* [Exercise]
Lines before the one containing "Task: Expand the Default sort type dropdown" are to be skipped; reproduce that line and the rest of the records below exactly.

Dataset records Block Start

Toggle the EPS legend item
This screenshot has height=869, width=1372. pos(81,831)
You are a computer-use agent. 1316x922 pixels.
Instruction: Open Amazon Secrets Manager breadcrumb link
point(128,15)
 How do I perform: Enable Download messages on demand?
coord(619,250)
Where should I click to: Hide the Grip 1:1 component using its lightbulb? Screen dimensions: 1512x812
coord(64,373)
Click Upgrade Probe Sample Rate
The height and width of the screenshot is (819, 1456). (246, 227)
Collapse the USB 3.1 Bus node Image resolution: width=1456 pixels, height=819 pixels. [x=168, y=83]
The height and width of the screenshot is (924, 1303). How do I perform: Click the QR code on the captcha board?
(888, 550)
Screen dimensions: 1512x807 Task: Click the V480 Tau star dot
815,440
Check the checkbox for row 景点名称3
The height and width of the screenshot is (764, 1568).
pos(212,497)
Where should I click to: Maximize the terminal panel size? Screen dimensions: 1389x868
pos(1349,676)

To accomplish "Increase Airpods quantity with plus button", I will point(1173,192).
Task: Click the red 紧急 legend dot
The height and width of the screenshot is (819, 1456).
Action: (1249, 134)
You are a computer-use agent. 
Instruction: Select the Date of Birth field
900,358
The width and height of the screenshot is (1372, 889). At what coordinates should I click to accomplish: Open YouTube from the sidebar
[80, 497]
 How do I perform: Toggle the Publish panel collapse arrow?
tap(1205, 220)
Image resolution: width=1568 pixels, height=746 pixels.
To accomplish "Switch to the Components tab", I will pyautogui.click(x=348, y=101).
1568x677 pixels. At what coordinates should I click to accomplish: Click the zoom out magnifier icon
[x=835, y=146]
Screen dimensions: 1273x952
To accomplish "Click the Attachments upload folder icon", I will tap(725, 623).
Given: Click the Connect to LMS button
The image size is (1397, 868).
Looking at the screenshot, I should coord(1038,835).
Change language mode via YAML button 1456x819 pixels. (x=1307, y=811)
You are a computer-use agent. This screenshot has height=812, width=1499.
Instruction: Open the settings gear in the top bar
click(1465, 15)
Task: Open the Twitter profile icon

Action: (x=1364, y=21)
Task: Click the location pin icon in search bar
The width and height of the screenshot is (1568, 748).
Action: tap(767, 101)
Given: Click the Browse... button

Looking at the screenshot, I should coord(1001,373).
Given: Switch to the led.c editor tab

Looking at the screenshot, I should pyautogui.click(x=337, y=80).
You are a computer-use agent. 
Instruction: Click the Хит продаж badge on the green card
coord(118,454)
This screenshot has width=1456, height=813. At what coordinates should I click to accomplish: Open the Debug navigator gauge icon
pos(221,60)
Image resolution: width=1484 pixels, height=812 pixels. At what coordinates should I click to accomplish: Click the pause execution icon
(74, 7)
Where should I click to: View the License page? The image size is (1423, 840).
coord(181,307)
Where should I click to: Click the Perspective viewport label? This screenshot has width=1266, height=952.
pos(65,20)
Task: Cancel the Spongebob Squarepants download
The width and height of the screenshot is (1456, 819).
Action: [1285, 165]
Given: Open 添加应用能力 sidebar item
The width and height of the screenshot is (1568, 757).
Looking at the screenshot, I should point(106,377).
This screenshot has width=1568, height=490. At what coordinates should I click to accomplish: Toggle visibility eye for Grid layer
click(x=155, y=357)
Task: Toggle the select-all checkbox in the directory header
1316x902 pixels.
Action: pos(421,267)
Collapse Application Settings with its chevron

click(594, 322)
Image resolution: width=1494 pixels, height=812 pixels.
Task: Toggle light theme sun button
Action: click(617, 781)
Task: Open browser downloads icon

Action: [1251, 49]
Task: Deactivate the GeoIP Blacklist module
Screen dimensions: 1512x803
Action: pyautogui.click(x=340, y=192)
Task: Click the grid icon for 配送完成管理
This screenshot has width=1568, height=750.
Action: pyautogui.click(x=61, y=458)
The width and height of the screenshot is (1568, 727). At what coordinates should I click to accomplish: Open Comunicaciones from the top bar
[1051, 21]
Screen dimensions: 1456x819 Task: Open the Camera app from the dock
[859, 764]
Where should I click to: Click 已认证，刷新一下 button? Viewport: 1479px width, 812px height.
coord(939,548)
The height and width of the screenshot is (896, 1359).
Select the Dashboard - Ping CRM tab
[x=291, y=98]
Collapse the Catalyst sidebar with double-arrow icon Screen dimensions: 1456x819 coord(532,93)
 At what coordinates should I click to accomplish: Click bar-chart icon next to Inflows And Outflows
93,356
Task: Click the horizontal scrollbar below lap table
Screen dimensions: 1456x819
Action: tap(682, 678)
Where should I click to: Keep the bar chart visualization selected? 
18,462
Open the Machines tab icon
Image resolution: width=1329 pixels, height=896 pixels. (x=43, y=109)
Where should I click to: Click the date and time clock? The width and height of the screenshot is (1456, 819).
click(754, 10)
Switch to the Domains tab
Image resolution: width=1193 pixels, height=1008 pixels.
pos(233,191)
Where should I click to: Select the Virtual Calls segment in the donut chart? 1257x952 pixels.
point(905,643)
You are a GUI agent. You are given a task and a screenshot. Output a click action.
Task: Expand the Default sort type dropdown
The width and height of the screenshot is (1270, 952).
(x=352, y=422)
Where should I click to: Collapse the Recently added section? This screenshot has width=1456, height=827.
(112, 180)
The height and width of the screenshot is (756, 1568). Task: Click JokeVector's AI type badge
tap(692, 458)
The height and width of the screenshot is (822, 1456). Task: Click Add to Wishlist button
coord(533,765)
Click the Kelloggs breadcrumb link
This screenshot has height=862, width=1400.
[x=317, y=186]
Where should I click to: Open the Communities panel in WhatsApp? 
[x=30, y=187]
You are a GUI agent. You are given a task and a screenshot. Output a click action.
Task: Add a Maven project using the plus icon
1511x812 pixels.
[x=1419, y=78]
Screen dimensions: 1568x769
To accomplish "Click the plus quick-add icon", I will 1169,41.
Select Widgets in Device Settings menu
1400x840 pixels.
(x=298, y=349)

Dataset records Block End

* [Reply to the task]
Task: Expand the Default sort type dropdown
The width and height of the screenshot is (1270, 952).
(x=352, y=422)
Where should I click to: Collapse the Recently added section? This screenshot has width=1456, height=827.
(112, 180)
The height and width of the screenshot is (756, 1568). Task: Click JokeVector's AI type badge
tap(692, 458)
The height and width of the screenshot is (822, 1456). Task: Click Add to Wishlist button
coord(533,765)
Click the Kelloggs breadcrumb link
This screenshot has height=862, width=1400.
[x=317, y=186]
Where should I click to: Open the Communities panel in WhatsApp? 
[x=30, y=187]
You are a GUI agent. You are given a task and a screenshot. Output a click action.
Task: Add a Maven project using the plus icon
1511x812 pixels.
[x=1419, y=78]
Screen dimensions: 1568x769
To accomplish "Click the plus quick-add icon", I will 1169,41.
Select Widgets in Device Settings menu
1400x840 pixels.
(x=298, y=349)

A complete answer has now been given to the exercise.